RY586 Mouse Anti-Human CD25

BD Horizon™ RY586 Mouse Anti-Human CD25

Name: RY586 Mouse Anti-Human CD25
Brand: BD Horizon™
SKU: 568124

Clone 2A3

(RUO)

Multicolor flow cytometric analysis for CD25 on unstimulated human peripheral blood lymphocytes. Human whole blood was stained with APC Mouse Anti-Human CD4 antibody (Cat. No. 555349/561840/561841) and with either BD Horizon™ RY586 Mouse IgG1 κ Isotype Control (Cat. No. 568097; Left Plot) or BD Horizon™ RY586 Mouse Anti-Human CD25 antibody (Cat. No. 568124/568125; Right Plot). The bivariate pseudocolor density plot showing the correlated expression of CD25 (or Ig Isotype control staining) versus CD4 was derived from gated events with the forward and side light-scatter characteristics of intact lymphocytes. Flow cytometry and data analysis were performed using a BD FACSymphony™ A5 SE Flow Cytometer System and FlowJo™ software.

Flow cytometric analysis of CD25 expressed on stimulated human peripheral blood mononuclear cells.

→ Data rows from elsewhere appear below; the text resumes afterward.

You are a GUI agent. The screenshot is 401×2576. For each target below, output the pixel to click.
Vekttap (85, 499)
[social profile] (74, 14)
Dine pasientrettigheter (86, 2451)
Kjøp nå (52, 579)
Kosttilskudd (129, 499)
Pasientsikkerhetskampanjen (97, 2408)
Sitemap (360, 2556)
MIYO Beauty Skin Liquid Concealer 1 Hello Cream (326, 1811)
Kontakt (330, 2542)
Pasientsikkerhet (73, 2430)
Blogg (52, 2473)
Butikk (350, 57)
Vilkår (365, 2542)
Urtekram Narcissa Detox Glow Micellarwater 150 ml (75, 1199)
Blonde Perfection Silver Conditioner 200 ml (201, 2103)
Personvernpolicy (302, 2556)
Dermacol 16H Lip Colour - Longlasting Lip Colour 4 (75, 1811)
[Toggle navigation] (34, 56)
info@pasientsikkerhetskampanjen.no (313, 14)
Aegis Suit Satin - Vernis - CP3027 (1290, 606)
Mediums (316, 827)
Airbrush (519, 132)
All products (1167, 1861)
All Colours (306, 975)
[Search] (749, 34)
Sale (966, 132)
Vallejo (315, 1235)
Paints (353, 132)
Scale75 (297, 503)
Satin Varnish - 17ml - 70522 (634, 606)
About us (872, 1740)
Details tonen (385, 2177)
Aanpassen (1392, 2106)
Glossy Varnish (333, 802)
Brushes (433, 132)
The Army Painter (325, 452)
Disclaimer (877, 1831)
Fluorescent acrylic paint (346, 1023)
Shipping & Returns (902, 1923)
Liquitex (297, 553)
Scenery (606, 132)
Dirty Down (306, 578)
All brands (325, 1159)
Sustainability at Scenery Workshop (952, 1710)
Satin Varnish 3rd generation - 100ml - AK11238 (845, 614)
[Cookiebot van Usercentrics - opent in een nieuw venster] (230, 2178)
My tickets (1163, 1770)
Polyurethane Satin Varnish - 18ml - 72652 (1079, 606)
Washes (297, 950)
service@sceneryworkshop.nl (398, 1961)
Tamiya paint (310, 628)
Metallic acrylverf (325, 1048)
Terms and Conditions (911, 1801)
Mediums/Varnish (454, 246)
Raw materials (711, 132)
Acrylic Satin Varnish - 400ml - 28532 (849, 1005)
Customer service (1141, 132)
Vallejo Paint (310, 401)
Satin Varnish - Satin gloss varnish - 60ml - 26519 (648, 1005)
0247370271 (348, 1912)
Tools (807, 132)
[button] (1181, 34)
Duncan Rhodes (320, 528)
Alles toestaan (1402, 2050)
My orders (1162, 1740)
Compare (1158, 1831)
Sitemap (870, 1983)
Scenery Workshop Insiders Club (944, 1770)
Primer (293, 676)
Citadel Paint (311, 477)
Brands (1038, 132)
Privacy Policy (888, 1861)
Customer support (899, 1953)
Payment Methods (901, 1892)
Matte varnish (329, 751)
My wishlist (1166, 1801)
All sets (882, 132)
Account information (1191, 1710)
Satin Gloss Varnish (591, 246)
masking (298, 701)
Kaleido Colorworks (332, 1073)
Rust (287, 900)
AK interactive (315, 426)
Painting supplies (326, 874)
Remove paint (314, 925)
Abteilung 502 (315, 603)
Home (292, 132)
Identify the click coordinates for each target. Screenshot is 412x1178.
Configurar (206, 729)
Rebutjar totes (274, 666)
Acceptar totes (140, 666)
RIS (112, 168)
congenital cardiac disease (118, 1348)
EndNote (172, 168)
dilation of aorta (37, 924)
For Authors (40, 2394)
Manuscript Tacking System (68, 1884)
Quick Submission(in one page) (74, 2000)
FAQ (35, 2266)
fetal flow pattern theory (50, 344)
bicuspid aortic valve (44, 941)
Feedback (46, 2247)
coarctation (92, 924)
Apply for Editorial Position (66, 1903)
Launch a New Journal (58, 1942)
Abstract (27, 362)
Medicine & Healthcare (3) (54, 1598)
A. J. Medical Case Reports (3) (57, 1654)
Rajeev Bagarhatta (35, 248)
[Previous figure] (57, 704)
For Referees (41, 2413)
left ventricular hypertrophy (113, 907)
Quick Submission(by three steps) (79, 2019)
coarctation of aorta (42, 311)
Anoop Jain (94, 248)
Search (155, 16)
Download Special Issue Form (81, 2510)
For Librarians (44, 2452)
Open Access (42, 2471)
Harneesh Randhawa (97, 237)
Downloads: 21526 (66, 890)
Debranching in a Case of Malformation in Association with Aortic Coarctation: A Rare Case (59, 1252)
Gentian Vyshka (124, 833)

Human peripheral blood mononuclear cells were stimulated for 3 days with Phytohemagglutinin (PHA). The cells were stained with either BD Horizon™ RY586 Mouse IgG1, κ Isotype Control (Cat No. 568097; dashed line histogram) or BD Horizon™ RY586 Mouse Anti-Human CD25 antibody (Cat No. 568124/568125, solid line histogram). The fluorescence histogram showing CD25 expression (or Ig Isotype control staining) was derived from gated events with the forward and side light-scatter characteristics of viable lymphoblasts. Flow cytometry and data analysis were similarly performed.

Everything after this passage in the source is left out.